In a brief order signed by Justice Samuel Alito, the Court temporarily stayed the ruling through 5pm on Monday, May 11, 2026.
This issue was brought to the Supreme Court by two drug companies that produce mifepristone, Danco Laboratories and GenBioPro, calling the 5th Circuit’s order “unprecedented.”
Danco said that the lower court’s decision “inject[ed] immediate confusion and upheaval into highly time-sensitive medical decisions,” while GenBioPro argued that the ruling “ha[d] unleashed regulatory chaos.”
The Court has instructed the FDA and Louisiana to respond by 5pm on Thursday, May 7.
[RELATED: SCOTUS Unanimously Rejects Challenge to Abortion Pill Due to Lack of Standing]
The Supreme Court unanimously ruled in 2024 to allow the FDA’s more relaxed regulation of mifepristone to stand, marking the first time that the Court had considered an abortion-related case since overturning Roe v. Wade in 2022.
In the unanimous opinion authored by Justice Brett Kavanaugh, the Court explained that its decision to allow the FDA to authorize mail-delivery of mifepristone rested on the fact that the plaintiffs who brought the case “lack[ed] Article III standing to challenge FDA’s actions regarding the regulation of mifepristone.”
Consequently, the Justices reversed the Fifth Circuit ruling in favor of the plaintiffs and remanded the decision for further proceedings consistent with its opinion.
According to the FDA’s website, mifepristone “blocks a hormone called progesterone that is needed for a pregnancy to continue.”
“Mifepristone, when used together with another medicine called misoprostol, is used to end a pregnancy through ten weeks gestation,” the FDA explains.

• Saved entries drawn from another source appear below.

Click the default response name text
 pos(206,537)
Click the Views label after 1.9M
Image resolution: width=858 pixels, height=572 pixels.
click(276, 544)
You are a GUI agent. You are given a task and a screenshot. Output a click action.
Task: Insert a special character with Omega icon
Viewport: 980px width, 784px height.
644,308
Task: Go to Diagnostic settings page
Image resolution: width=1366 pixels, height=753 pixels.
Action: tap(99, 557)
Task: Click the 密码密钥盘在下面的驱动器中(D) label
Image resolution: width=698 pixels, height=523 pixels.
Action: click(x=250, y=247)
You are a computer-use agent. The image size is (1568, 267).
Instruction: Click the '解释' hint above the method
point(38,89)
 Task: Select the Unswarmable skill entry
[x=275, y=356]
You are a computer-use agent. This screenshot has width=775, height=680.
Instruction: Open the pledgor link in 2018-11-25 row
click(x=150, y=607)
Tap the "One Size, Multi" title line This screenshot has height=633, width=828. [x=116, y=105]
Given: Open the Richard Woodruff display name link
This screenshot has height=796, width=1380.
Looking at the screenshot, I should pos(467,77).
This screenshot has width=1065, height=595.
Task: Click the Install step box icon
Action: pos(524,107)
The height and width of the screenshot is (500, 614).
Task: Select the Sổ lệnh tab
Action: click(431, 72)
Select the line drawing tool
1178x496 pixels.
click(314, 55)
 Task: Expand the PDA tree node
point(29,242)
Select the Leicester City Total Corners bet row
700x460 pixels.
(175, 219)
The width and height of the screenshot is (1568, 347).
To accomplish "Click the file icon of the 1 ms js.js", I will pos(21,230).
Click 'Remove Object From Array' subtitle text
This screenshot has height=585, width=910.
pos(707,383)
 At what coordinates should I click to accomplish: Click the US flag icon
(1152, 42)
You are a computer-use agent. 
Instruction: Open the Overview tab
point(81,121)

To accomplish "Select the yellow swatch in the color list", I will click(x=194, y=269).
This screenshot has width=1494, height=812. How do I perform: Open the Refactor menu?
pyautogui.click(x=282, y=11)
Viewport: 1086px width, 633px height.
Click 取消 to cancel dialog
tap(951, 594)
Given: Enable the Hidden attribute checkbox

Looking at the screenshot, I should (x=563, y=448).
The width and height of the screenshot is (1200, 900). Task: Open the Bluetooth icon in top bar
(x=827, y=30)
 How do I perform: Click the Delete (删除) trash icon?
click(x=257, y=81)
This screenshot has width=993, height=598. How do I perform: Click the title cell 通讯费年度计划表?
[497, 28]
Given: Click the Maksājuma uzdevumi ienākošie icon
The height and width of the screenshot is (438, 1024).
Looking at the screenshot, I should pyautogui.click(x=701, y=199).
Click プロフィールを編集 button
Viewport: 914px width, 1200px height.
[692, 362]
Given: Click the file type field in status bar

Mifepristone was first approved by the FDA in 2000 for use in medication abortions up to seven weeks into a pregnancy. This time frame was extended to ten weeks in 2016.
In 2025, Louisiana filed a lawsuit in federal court seeking to reinstate the in-person dispensing requirement for mifepristone.
The state argued in its filing that they had standing to bring a case because they had “incontrovertible evidence that … doctors and others are (as the Biden administration intended) sending streams of mifepristone by mail into Louisiana for the express purpose of causing thousands of abortions in Louisiana every year.”
Under Louisiana law, nearly all abortions are illegal, except when necessary to save the life of the mother.
Joining the state’s lawsuit was Rosalie Markezich, an individual plaintiff who said she was coerced into taking abortion drugs “that her boyfriend obtained via the U.S. Postal Service from a doctor in California.”
Had the in-person dispensing requirement been in effect, she argued, she “would have received the protection of a private in-person medical appointment,” during which she would “have been able to tell a doctor that she did not want an abortion.”
A federal judge put the case on hold pending the FDA’s review of mifepristone’s safety, but Louisiana brought its claims to the 5th Circuit, seeking to have the in-person mandate reinstated while litigation continues.
In its emergency application to the Supreme Court, the drug companies argued that “Louisiana is not required to ‘prescribe or use mifepristone’ or to ‘do anything or to refrain from doing anything’ as a result of FDA’s actions.”
While the week-long stay in is in effect, the Supreme Court will more fully consider the arguments being presented.